Exercise aim —
Take each line of the listing that has the string "will" and report it.

Given information —
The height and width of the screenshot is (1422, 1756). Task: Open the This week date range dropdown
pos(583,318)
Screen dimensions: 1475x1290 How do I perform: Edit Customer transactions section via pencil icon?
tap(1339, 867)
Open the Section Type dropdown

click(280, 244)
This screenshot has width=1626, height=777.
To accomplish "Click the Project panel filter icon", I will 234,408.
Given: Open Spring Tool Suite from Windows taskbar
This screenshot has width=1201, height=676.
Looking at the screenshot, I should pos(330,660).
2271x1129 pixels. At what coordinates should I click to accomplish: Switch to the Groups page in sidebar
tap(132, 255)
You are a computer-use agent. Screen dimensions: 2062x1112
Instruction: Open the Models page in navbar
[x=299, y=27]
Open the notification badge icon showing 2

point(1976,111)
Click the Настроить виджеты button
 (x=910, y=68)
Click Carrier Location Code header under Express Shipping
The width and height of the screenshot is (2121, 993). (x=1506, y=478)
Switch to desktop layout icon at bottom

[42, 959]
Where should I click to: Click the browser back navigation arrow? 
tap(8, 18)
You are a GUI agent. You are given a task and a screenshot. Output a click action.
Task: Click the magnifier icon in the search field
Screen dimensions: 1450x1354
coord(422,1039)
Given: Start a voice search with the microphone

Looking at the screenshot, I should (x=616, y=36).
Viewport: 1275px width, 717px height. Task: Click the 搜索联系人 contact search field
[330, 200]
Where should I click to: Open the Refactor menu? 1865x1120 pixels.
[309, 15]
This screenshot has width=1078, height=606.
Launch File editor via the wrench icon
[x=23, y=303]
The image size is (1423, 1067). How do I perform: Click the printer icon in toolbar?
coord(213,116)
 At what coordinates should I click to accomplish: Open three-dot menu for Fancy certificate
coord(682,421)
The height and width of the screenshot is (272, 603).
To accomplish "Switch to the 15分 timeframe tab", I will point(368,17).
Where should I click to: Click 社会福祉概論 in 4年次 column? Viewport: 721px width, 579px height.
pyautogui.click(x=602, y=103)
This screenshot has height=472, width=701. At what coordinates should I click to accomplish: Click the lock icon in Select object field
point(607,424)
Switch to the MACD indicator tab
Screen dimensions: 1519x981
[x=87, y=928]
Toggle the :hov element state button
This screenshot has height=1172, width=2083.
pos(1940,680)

Reply to the task —
To accomplish "Click the Project panel filter icon", I will 234,408.
To accomplish "Switch to the 15分 timeframe tab", I will point(368,17).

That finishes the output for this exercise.